_Prompt_. The copy you return must begin at the line containing "Viewport: 1456px width, 819px height." and end at the final line of the listing below, with every picture left out.

_Records supplied_.
★ ★ ★ ★ ★
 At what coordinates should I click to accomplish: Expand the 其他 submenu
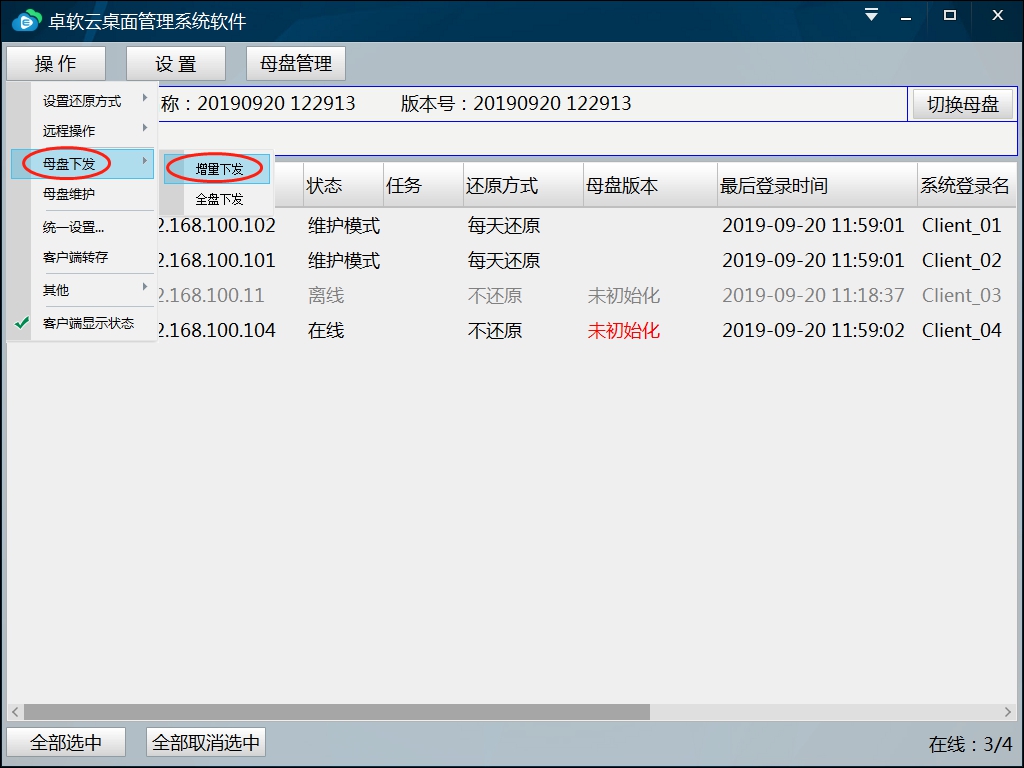(57, 290)
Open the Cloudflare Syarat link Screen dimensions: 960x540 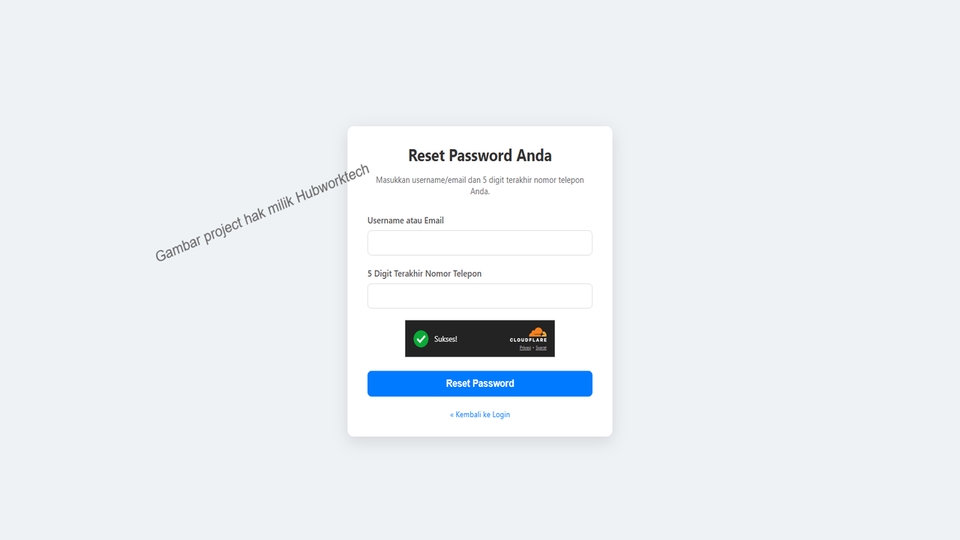pyautogui.click(x=541, y=348)
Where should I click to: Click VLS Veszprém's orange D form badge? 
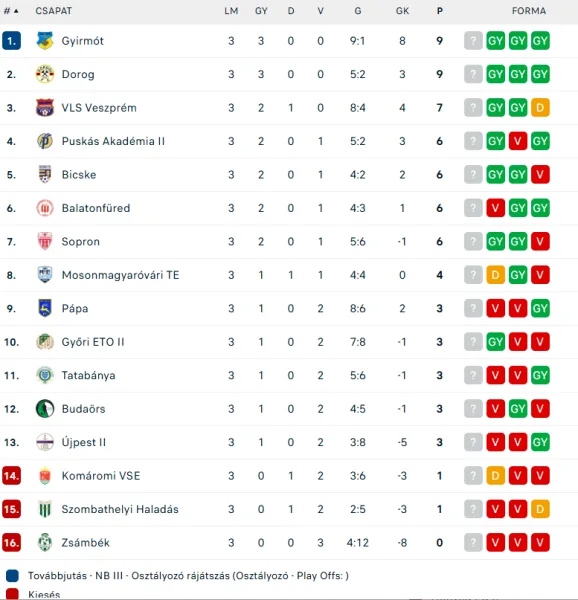[x=540, y=108]
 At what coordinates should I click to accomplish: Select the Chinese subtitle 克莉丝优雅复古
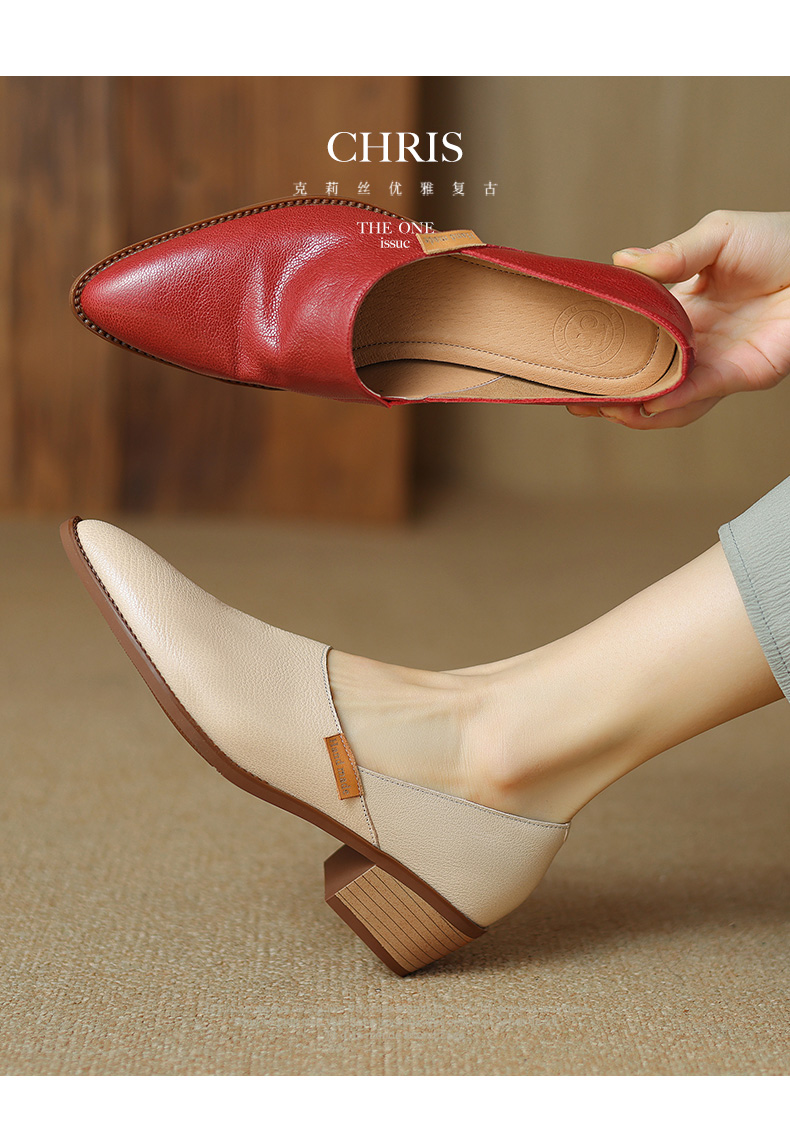394,188
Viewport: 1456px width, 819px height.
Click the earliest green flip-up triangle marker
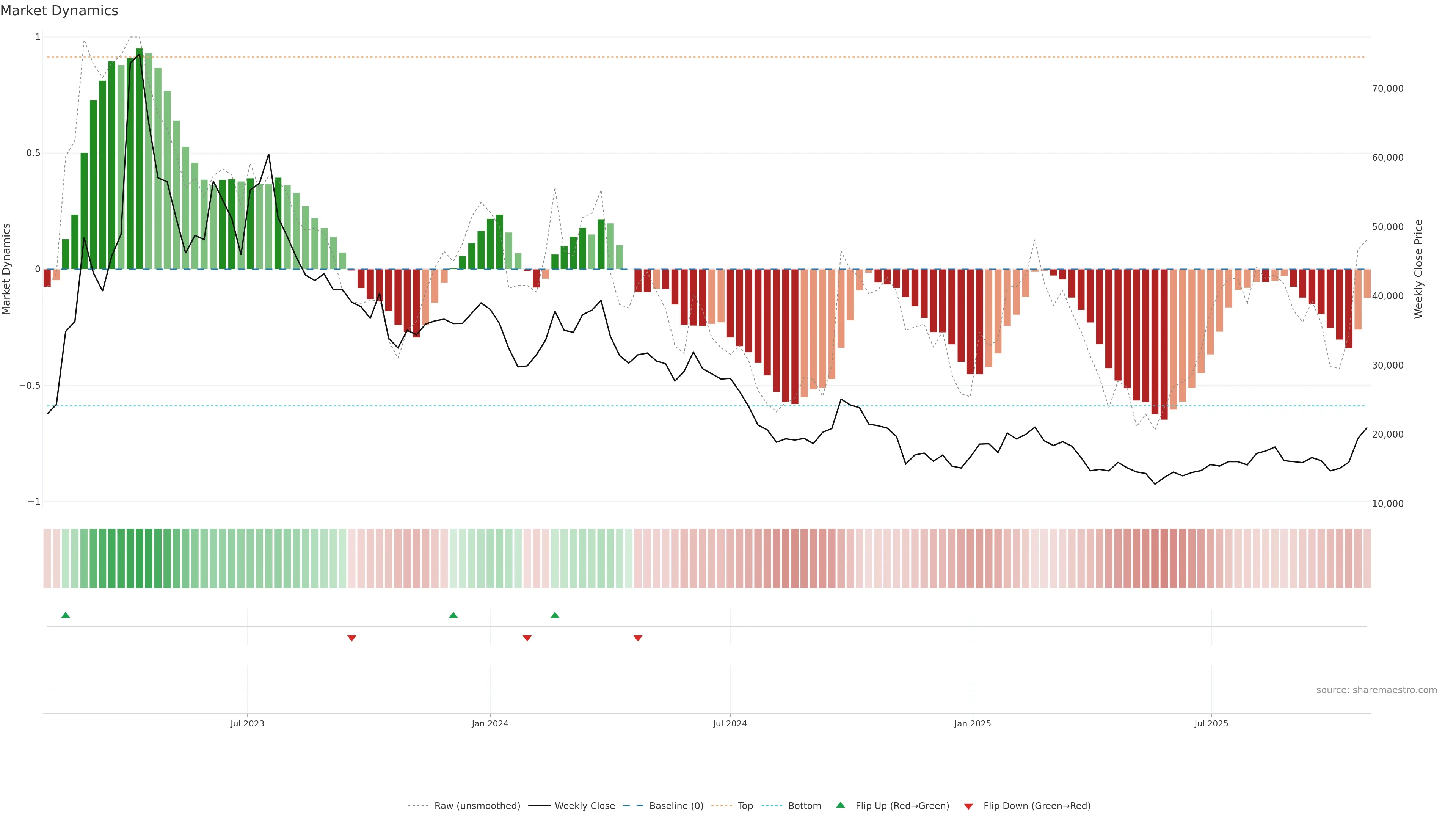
★ ★ ★ ★ ★
_Solved problem_.
Viewport: 1456px width, 819px height.
Click the earliest green flip-up triangle marker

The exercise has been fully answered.